If you haven’t checked out the BPR3 initative (Bloggers for Peer-Reviewed Research Reporting), now’s your chance to see everything that’s going on with BPR3 in one place: The new web site has just gone live.
Set your bookmarks to researchblogging.org for the latest news on our efforts to identify promote blogging about peer-reviewed research. I’ll probably still occasionally post here and link back to BPR3, but from here on out, that’s the site to visit for the latest news on the project.
There’s still a little dust in the corners as we build the site, and everything is pretty much plain-vanilla for now, but this will be the headquarters for what we hope will eventually become a portal for serious academic blogging from across the disciplines.
A little background information, from the site’s About page:
BPR3 came about because several academic bloggers in different fields saw the need to distinguish their “serious” writing from news, politics, family, bagpipes, and so on.
Sister Edith Bogue, Dave Munger, Mike Dunford, and John Wilkins got together with the idea of doing something about it.
But we need your help.
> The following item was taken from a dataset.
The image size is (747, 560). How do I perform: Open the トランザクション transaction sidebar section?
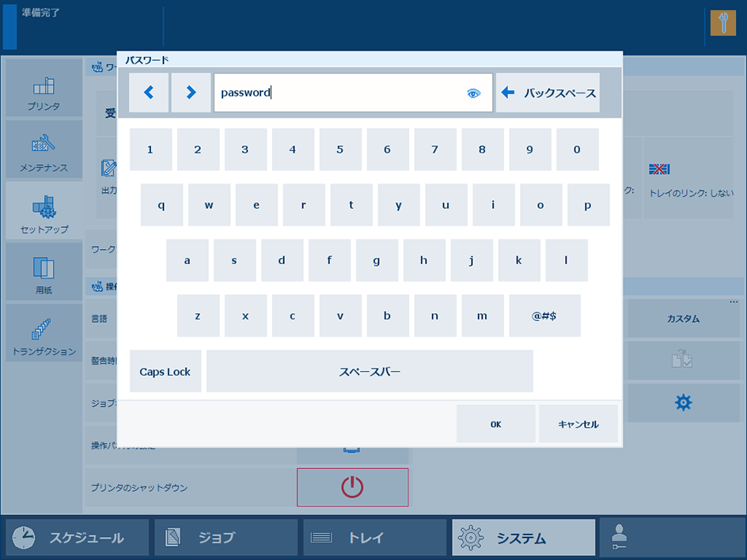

We’d like to design an icon that academic bloggers can use to mark posts where they discuss and cite peer-reviewed research. It’s a trickier problem than you might think: just defining “peer review” itself is hard to do.
Coming up with an icon that fairly represents many different fields is also a challenge. Cognitive Daily already uses such an icon to discuss psychology research reports, but the icon is customized to his needs and his site’s design. In the coming weeks, we’ll be working with academic bloggers from many different disciplines to build an icon that will work for everyone.
Down the road, we’d like to use bpr3.org to aggregate all the posts discussing peer-reviewed research from across the disciplines.